◆ **Given information**
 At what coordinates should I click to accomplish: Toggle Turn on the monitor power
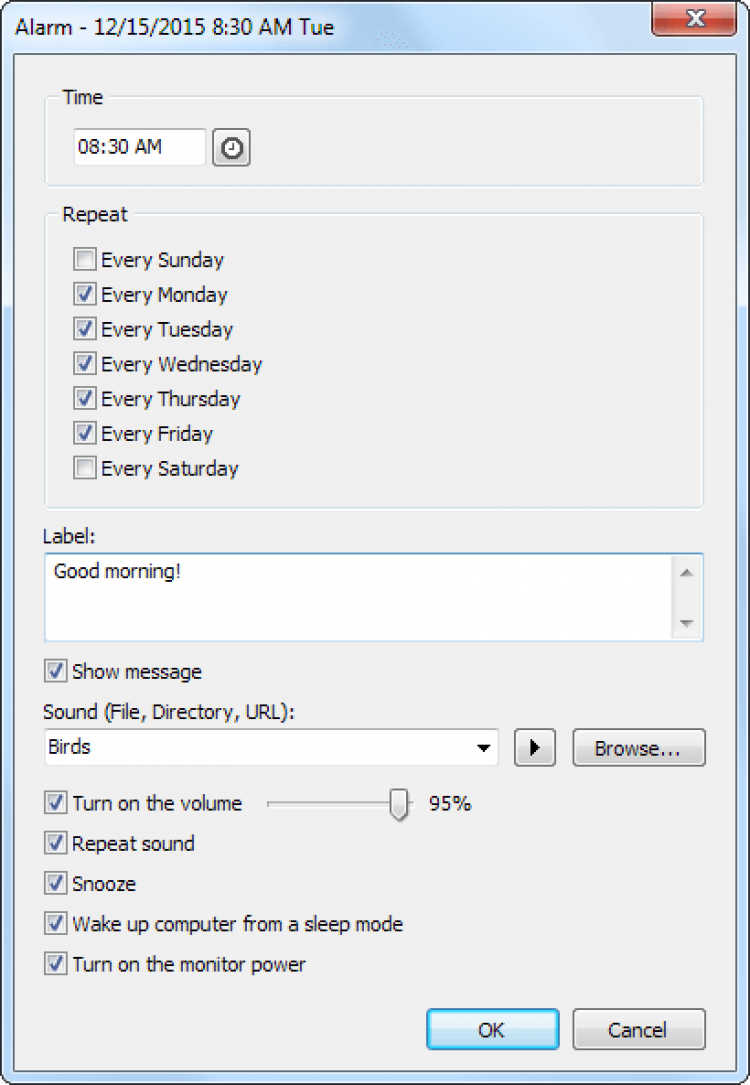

* * *

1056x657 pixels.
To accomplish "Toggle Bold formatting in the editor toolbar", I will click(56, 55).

* * *

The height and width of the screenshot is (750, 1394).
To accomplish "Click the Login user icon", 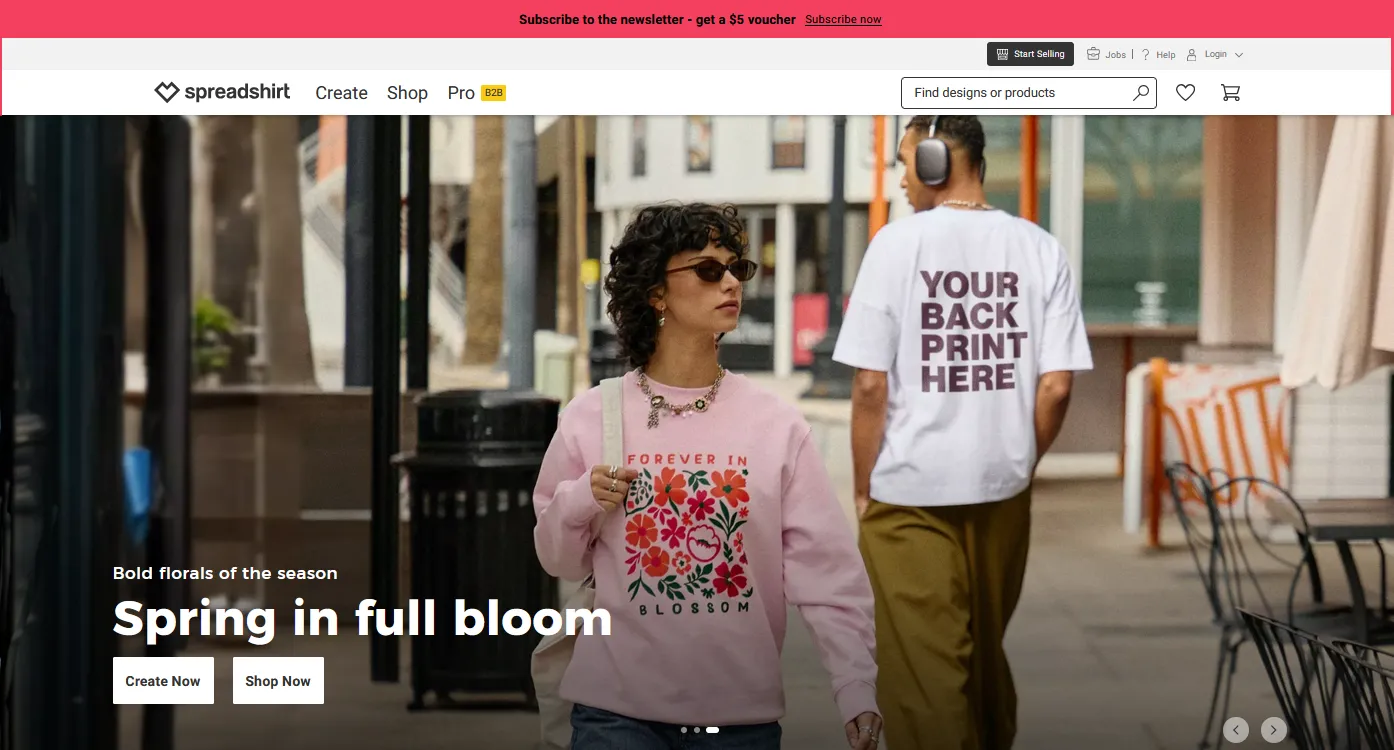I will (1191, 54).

◆ **What the exercise asks**
Say how many of the lines above include the word "Toggle", giving the figure alone.

◆ **Exercise solution**
2